When the new plant engineer came onboard a couple of years ago, she changed electrical testing firms. You're in a meeting where she's not present and the plant manager is complaining.
"The old firm was in and out on the same day, and this one takes two full days. What especially disturbs me is their report. It shows all these cables needing replacement. The old firm never did that. I think these new guys don't know what they're doing, because it takes them twice as long, and their results aren’t as good."
What might be going on? What should the plant engineer do?
By bringing this up without the plant engineer present, your plant manager undermines his own team. But the plant engineer also erred by not keeping the plant manager informed as to why these differences exist. Because the plant manager is her boss, she should do a mea culpa and promise to improve communication. That will help her prevent political problems with this boss.

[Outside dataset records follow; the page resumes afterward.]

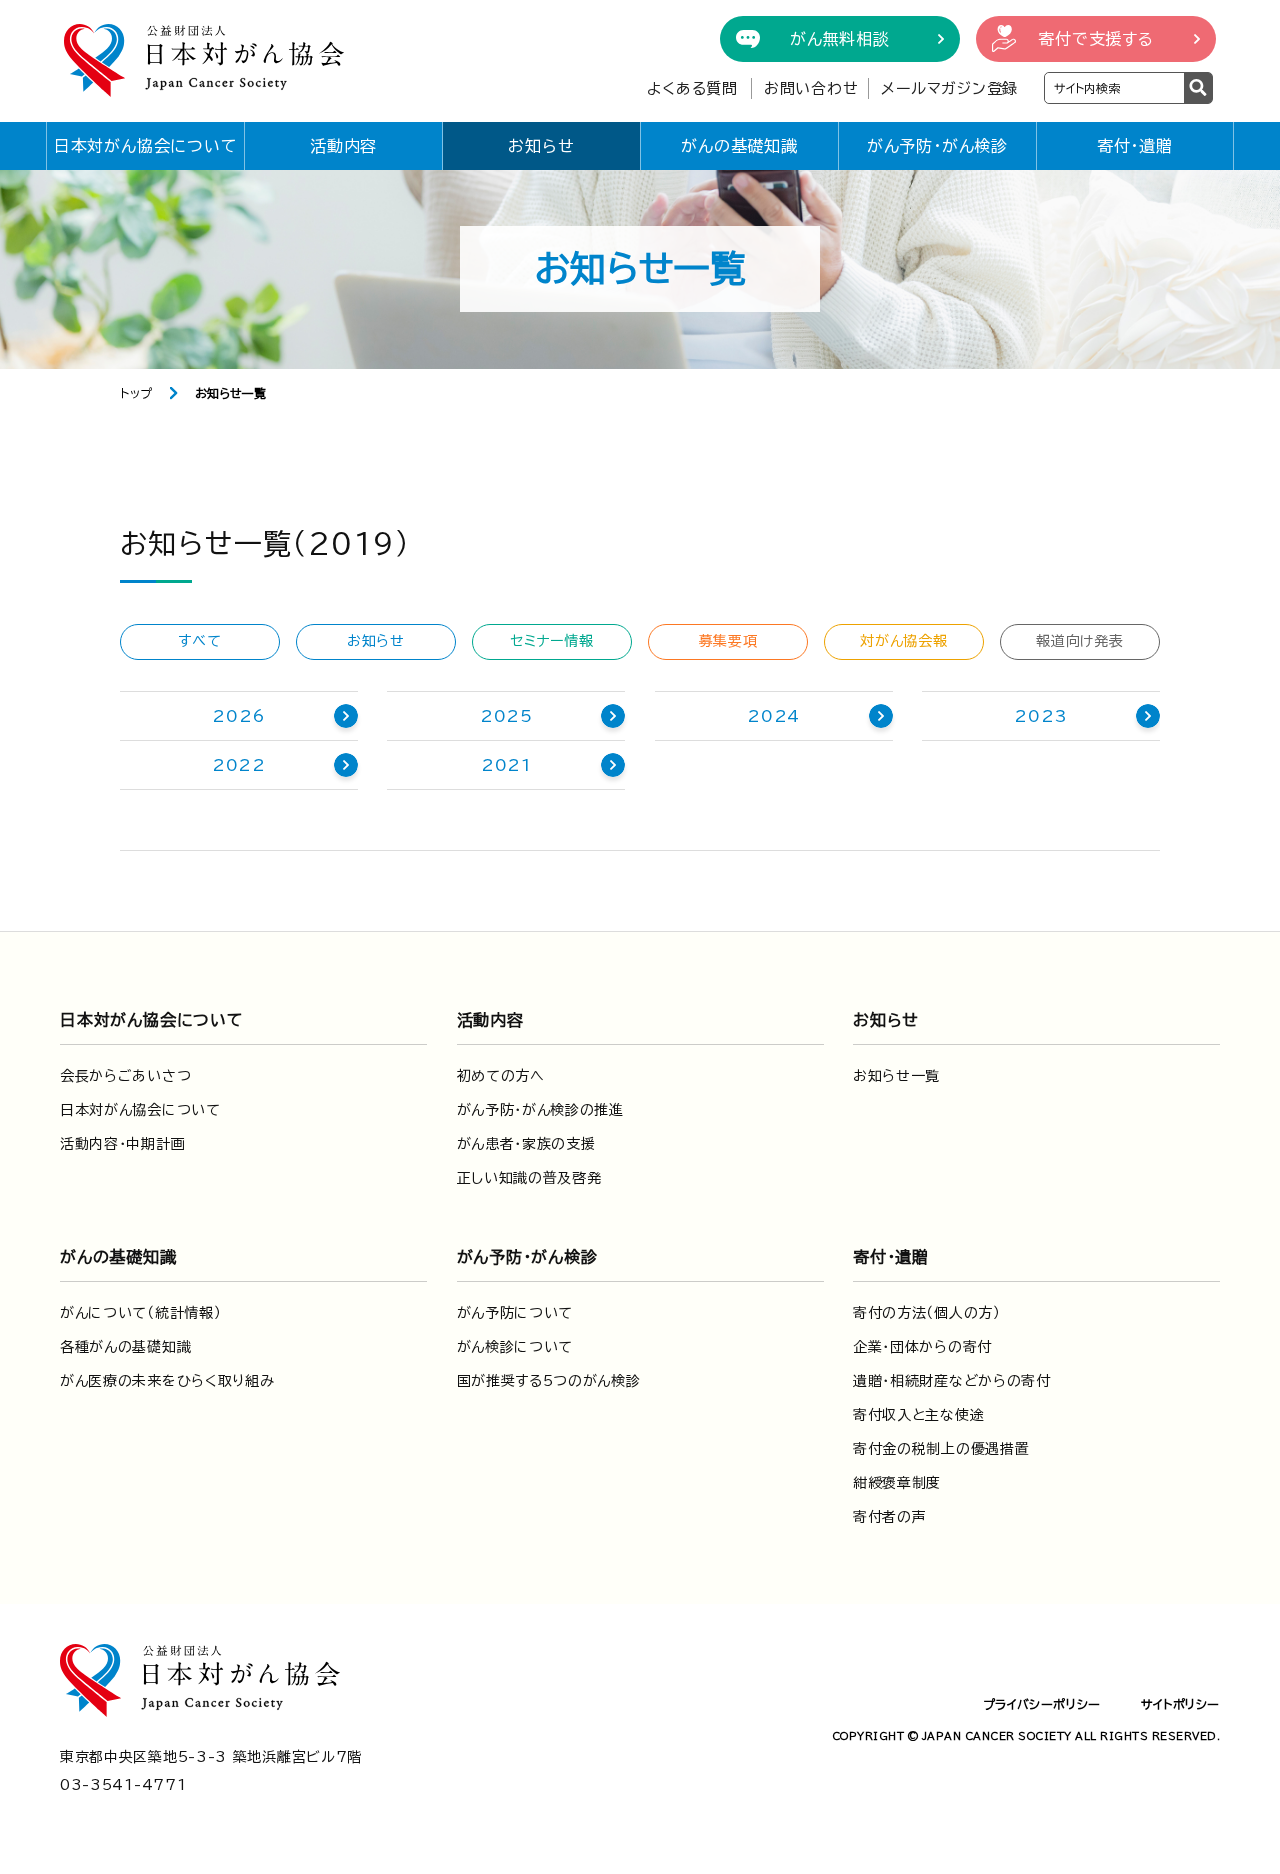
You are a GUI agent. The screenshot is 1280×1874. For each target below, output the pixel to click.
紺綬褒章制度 (897, 1483)
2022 (239, 765)
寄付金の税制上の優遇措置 (941, 1449)
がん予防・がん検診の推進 (540, 1110)
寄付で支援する (1096, 39)
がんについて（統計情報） (140, 1313)
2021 (506, 765)
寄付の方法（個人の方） (927, 1313)
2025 (506, 716)
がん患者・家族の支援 (526, 1144)
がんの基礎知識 (739, 146)
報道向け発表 (1079, 641)
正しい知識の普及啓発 (529, 1178)
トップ (136, 393)
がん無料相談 (840, 39)
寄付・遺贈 (1135, 146)
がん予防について (515, 1313)
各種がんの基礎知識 (125, 1347)
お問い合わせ (811, 88)
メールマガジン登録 (949, 88)
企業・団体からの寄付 (922, 1347)
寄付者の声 (890, 1517)
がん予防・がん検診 (937, 146)
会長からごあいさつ (125, 1076)
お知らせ (541, 146)
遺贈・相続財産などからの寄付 (952, 1381)
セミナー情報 (551, 641)
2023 (1040, 716)
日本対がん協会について (146, 146)
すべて (199, 641)
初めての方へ (501, 1076)
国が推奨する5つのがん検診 (549, 1381)
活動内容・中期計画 (122, 1144)
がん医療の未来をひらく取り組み (167, 1381)
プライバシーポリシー (1042, 1704)
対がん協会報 (903, 641)
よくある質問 (692, 88)
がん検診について (515, 1347)
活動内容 (343, 146)
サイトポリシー (1180, 1704)
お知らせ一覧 (896, 1076)
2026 (238, 716)
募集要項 (728, 641)
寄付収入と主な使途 (918, 1415)
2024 (773, 716)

As for the test differences, is this "apples to oranges?" Did the two firms have different testing programs or the same? Most likely, the new testing firm is performing more rigorous testing and thus finding previously hidden problems. Possibly, much of the failure rate delta is coincidental. That is, since hiring the new firm a transient event or other power anomaly did widespread cable damage and this is showing up in the test results.
The plant engineer should prepare an analysis plan for determining the cause(s) of these failures and discuss that with the plant manager — after, of course, discussing with the testing firm.